Gouvernement des neuf
Le Gouvernement des Neuf (il Governo dei Nove) désigne le régime politique de la République de Sienne de 1287 à 1355. Qualifiée de « bon gouvernement » (buon governo), cette administration prend fin en 1355 à la suite de graves crises économiques, alimentaires et épidémiques. Le Gouvernement des Douze lui succède alors.
Pour Sienne, cette période est faste sur les plans économique et politique. En témoignent de nombreuses constructions, dont celle de la cathédrale, des palais (comme le Palazzo Pubblico) ainsi que les enceintes de la ville.
La ville à l'époque des Neuf
Les frontières du territoire siennois ne sont pas bien définies. Sienne cherche à dominer et contrôler les territoires périphériques, dans un rayon de cinquante kilomètres, jusqu'à Massa Maritima, Grosseto, la Maremme et la Mer Tyrrhénienne.
La ville s'étend sur trois collines qui déterminent la division de la cité en trois districts administratifs (les Terzi), eux-mêmes divisés en sous-districts nommés contrade, popoli ou lire[1].
Gouvernement
Les Neuf
Les Neuf (aussi appelés noveschi) sont les membres du Conseil (la Giunta) de la République de Sienne, constituée de la classe moyenne, faite d'artisans et de commerçants. L'administration se veut rationalisée, guidée par un sens entrepreneurial. Le pouvoir du peuple, à travers ses représentants, se substitue donc aux idées aristocratiques comme le prouve la signature des Neuf sur les documents officiels : « Gouverneurs et défenseurs de la Commune et du peuple de Sienne » (governatori e difenditori del Comune e del popolo di Siena[2]).

■ Exercice: Prolongez le texte sur le Gouvernement des Neuf en reprenant juste après sa dernière phrase.

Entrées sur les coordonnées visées
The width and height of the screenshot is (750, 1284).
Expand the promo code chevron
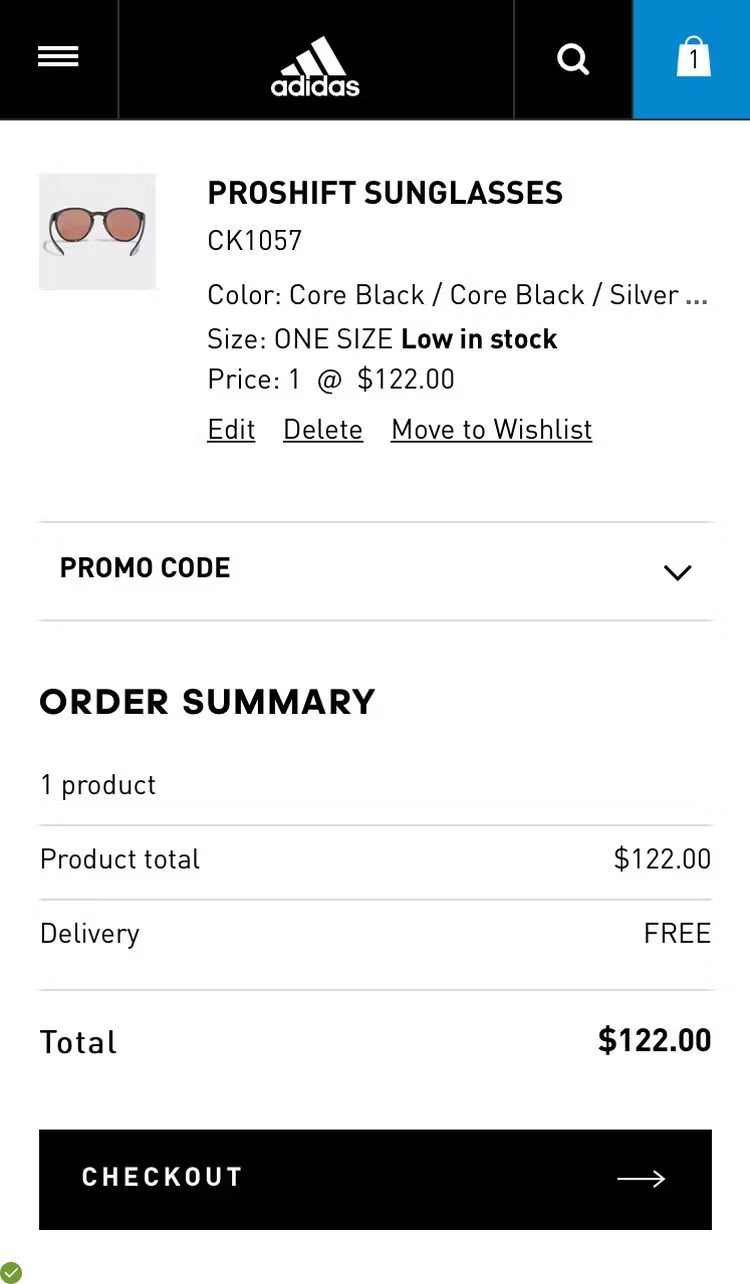coord(677,572)
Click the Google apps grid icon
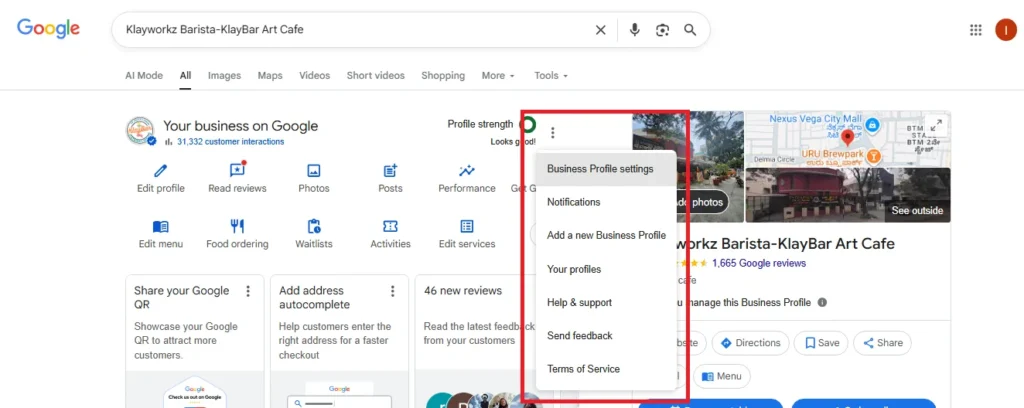1024x408 pixels. point(976,30)
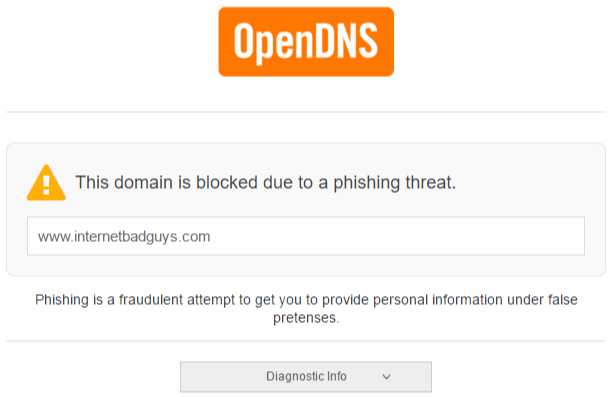Click the 'DNS' letters in the logo
This screenshot has width=614, height=397.
(x=347, y=40)
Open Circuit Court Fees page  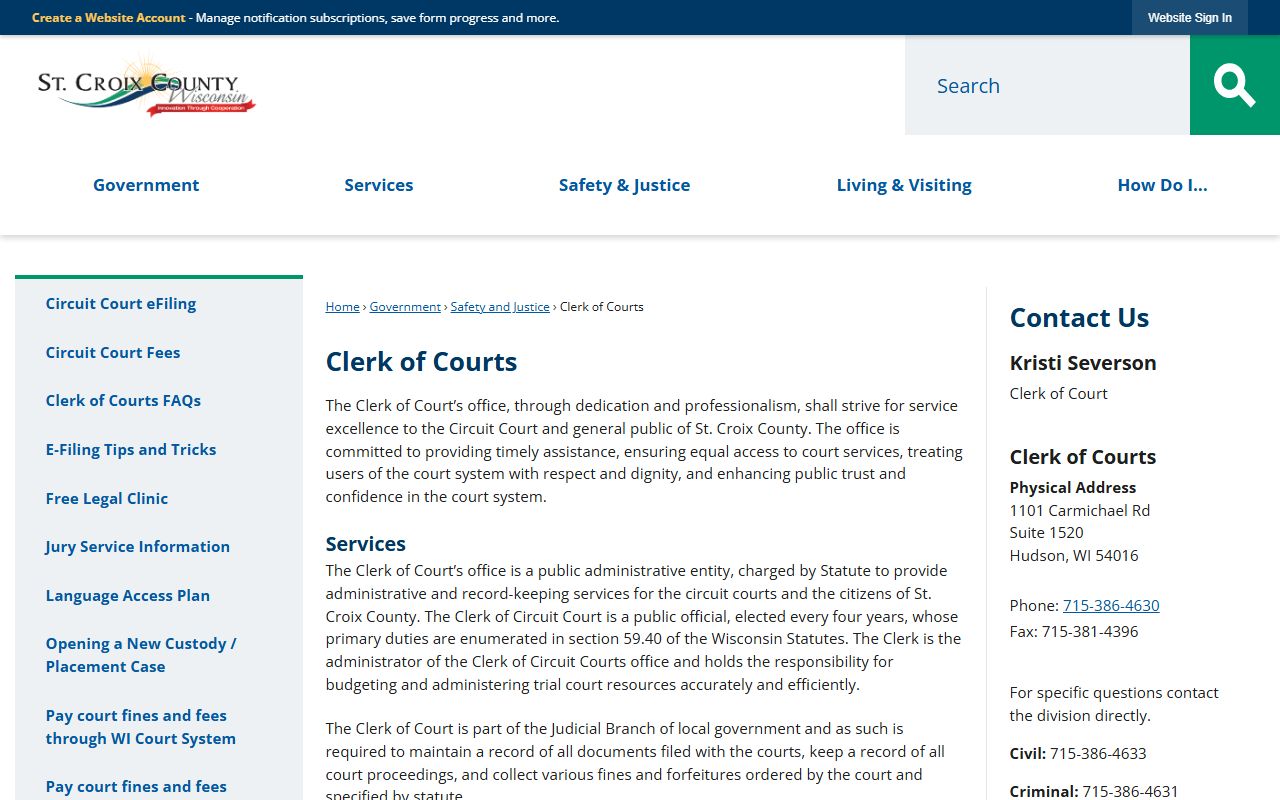[x=113, y=352]
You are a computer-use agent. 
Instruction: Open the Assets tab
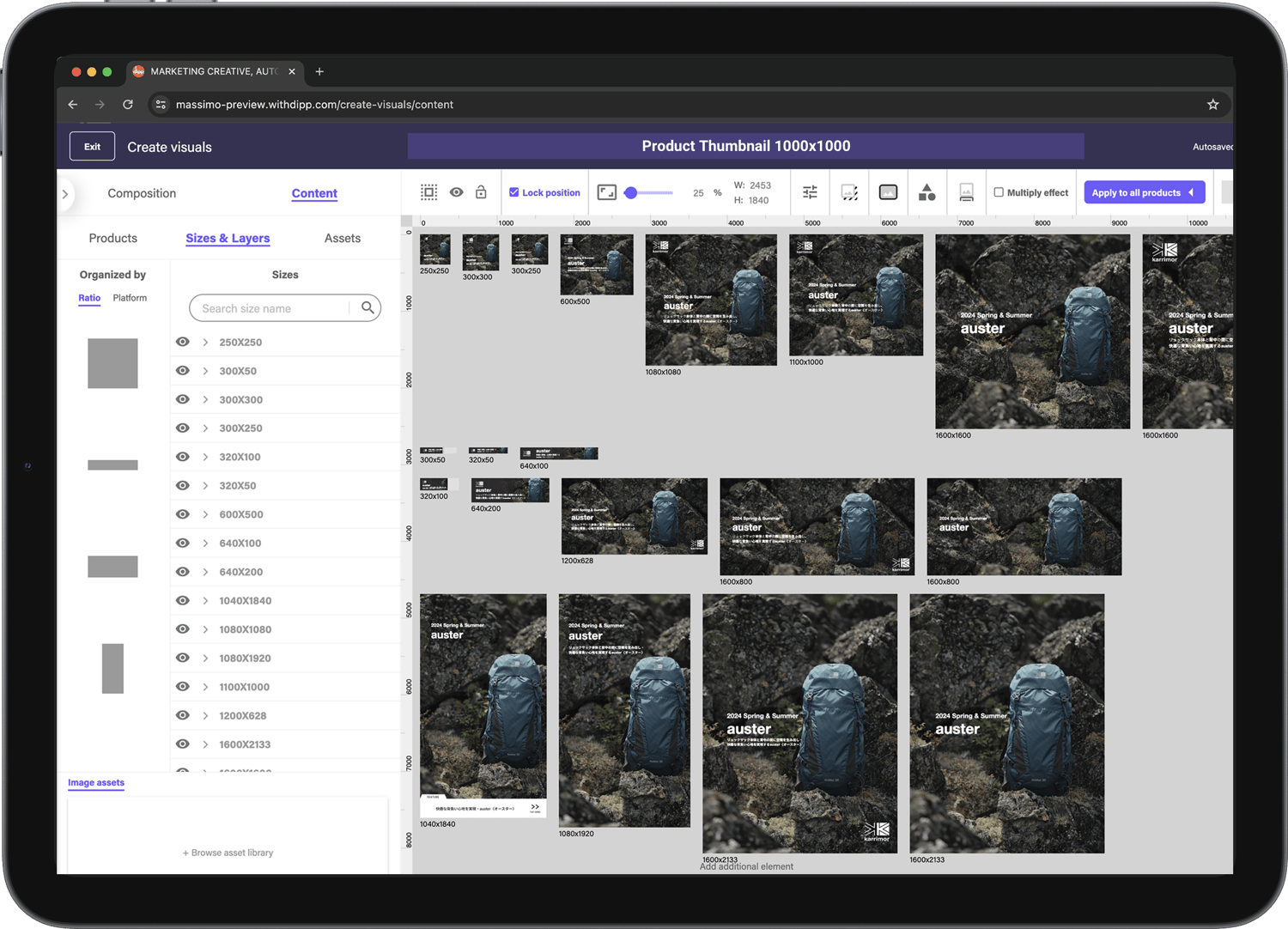pos(342,238)
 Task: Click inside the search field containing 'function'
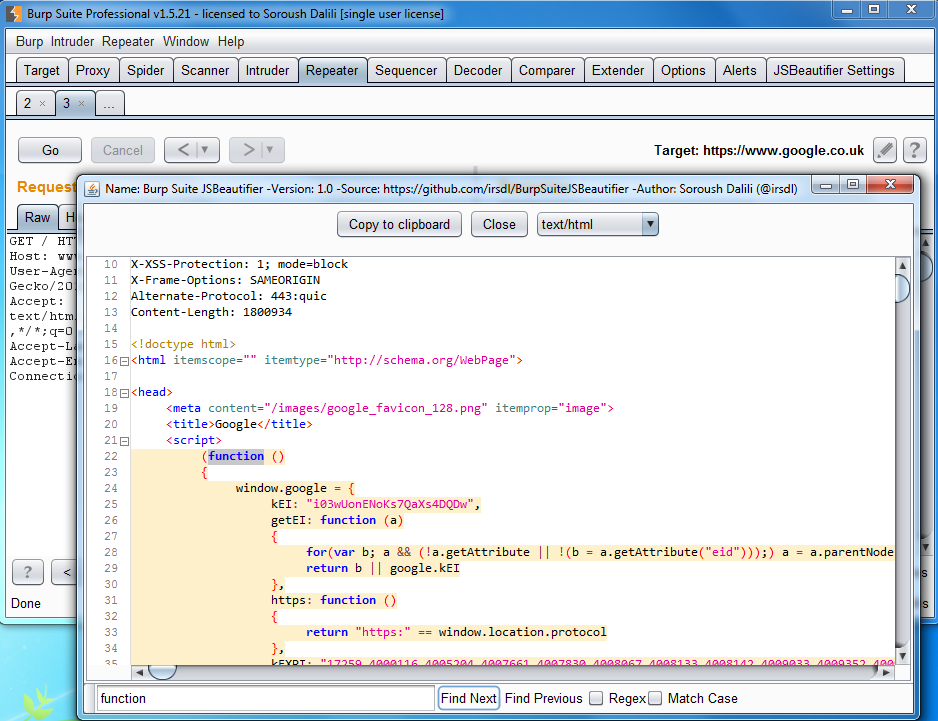[x=260, y=697]
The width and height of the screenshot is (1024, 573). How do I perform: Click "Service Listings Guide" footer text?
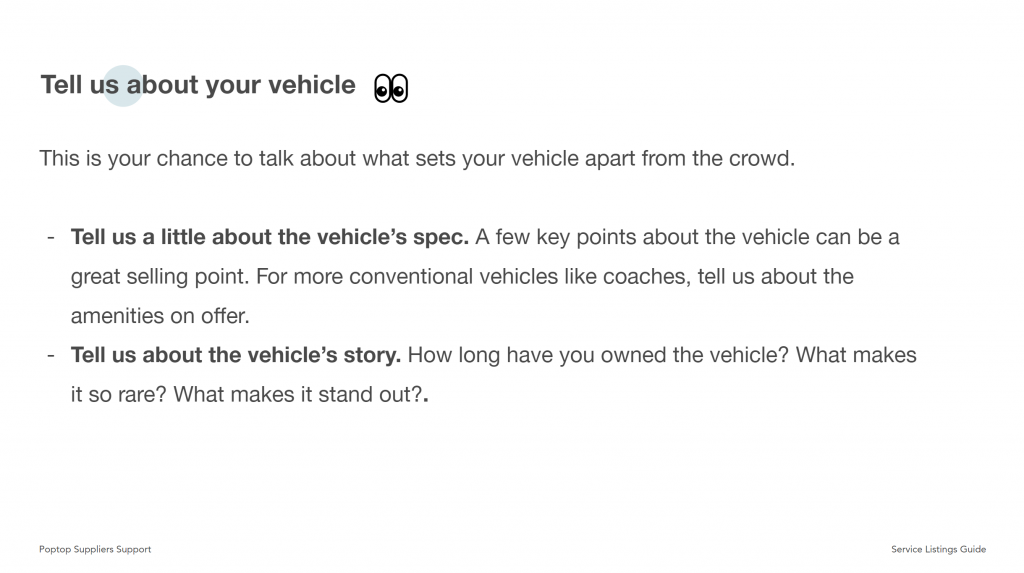[938, 549]
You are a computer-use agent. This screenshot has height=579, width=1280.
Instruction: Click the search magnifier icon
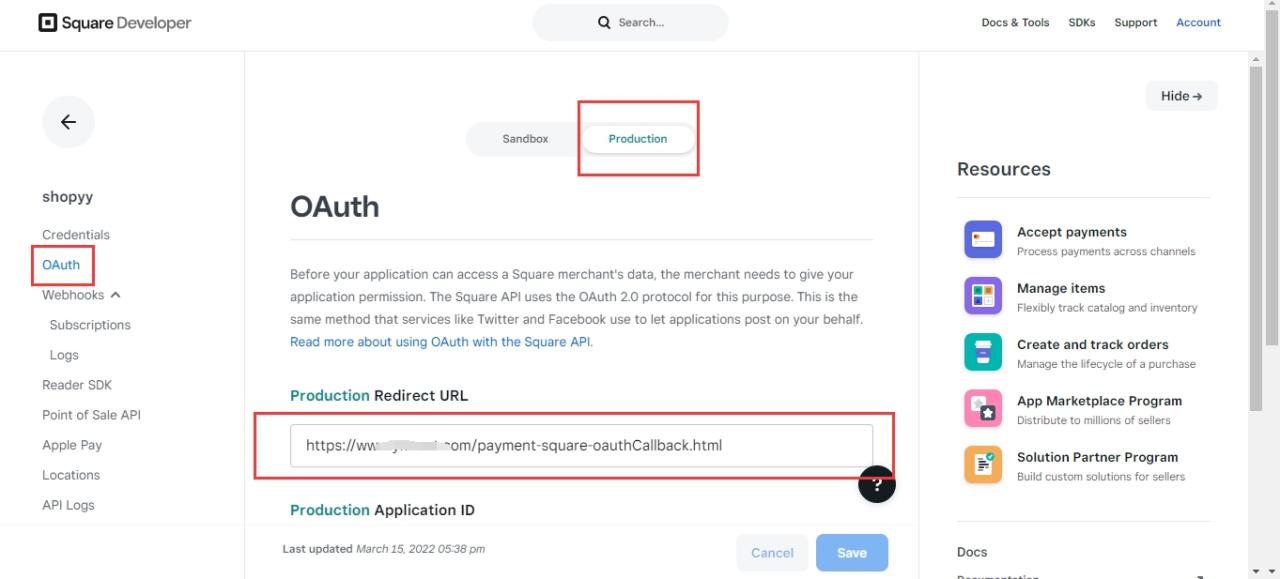604,22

■ Réponse à l'exercice:
Le Gouvernement des Neuf est institué en . Tous les deux mois, une réunion secrète du Consistoire (il Concistoro, assemblée des Neuf et des autres ordres de la ville) avec des consuls de la Mercanzia et le Capitaine du peuple choisit les prochains Neuf. En soixante-dix ans, entre trois et quatre mille personnes reçoivent ainsi cette charge, sélectionnés selon leurs capacités managériales, garantie d'exercer le bon gouvernement. Un membre peut être réélu, mais seulement après une vacance de vingt mois[2]. En outre, la présence de membres d'une même famille ou d'une même entreprise est interdite.
À partir de 1318, la forme électorale se change en vote. Le conseil municipal doit alors voter parmi une liste de nominés jugés appropriés.
Pendant leur mandat, les Neuf résident dans le Palazzo Pubblico, étant ainsi séparés de leur famille et à la charge de l’État. Ces conditions doivent permettre d'éviter les tentations et de les rendre plus efficaces.
De plus, les Neuf doivent se tenir éloignés des magnats (i Magnati), les familles siennoises les plus riches et puissantes.
Organisation de la Commune
Le Gouvernement se concentre autour du peuple d'une part et de la Commune de l'autre.
La Commune (il Comune) représente les citoyens. Ses membres ont une charge de six mois et ont une totale liberté de parole à l'égard du gouvernement. Les membres de l'assemblée communale sont choisis des Neuf, assistés par la Biccherna, organe financier de la commune, et les consuls de la Mercanzia et des Cavalieri[1].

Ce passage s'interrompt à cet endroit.